RECORDS SUPPLIED:
────────
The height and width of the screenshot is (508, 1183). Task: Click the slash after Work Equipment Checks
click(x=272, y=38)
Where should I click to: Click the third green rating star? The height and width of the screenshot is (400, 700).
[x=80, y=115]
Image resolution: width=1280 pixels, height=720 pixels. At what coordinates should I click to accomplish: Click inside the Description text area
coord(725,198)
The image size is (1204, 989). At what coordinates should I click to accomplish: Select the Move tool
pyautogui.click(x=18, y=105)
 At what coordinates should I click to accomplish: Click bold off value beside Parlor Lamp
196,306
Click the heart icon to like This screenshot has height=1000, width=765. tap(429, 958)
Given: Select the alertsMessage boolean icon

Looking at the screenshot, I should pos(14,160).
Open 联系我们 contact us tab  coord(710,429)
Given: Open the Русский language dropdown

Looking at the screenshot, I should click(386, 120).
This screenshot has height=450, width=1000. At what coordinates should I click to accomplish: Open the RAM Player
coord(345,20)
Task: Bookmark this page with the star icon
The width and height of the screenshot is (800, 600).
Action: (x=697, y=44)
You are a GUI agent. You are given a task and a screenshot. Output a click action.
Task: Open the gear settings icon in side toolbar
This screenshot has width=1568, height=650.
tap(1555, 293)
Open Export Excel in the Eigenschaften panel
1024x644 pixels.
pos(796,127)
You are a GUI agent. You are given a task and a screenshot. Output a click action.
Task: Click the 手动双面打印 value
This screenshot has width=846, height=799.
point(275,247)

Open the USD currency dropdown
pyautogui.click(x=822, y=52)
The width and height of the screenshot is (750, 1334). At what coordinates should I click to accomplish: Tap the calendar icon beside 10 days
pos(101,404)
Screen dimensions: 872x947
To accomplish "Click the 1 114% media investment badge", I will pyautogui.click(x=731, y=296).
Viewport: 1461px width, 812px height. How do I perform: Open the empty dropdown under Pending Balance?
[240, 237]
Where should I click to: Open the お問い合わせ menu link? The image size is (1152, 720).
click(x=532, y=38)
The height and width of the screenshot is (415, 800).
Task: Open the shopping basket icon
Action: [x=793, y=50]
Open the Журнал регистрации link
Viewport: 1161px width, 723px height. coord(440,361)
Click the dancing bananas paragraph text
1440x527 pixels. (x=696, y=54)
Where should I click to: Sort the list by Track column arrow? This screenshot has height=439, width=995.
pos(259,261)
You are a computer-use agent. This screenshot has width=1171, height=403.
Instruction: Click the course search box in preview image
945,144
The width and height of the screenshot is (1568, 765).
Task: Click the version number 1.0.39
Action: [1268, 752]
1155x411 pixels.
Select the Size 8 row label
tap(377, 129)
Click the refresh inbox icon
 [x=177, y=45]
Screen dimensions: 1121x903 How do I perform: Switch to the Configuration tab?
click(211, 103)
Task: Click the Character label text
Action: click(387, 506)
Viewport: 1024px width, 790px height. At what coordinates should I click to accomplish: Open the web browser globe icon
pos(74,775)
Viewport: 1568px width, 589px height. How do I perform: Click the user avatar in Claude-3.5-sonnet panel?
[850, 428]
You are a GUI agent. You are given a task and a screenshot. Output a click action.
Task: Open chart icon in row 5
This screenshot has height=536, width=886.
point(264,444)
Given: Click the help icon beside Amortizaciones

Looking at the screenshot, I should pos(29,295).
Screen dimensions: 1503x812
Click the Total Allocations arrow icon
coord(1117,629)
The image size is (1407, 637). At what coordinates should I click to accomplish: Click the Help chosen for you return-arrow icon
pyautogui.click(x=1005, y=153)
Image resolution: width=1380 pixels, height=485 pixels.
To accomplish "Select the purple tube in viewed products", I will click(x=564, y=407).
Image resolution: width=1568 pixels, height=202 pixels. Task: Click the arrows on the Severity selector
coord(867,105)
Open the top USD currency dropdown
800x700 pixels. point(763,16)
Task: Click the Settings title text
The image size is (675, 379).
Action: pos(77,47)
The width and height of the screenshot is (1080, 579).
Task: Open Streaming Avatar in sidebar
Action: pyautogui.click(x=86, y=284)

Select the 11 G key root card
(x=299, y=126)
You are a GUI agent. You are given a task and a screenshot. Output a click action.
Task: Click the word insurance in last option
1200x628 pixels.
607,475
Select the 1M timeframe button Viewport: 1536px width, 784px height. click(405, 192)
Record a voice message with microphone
────────
WHAT YOU ARE ASKED TO DO:
Please report every line of the listing that contains the string "will".

TASK OUTPUT:
To accomplish "Click the 1 114% media investment badge", I will pyautogui.click(x=731, y=296).
To accomplish "Select the purple tube in viewed products", I will click(x=564, y=407).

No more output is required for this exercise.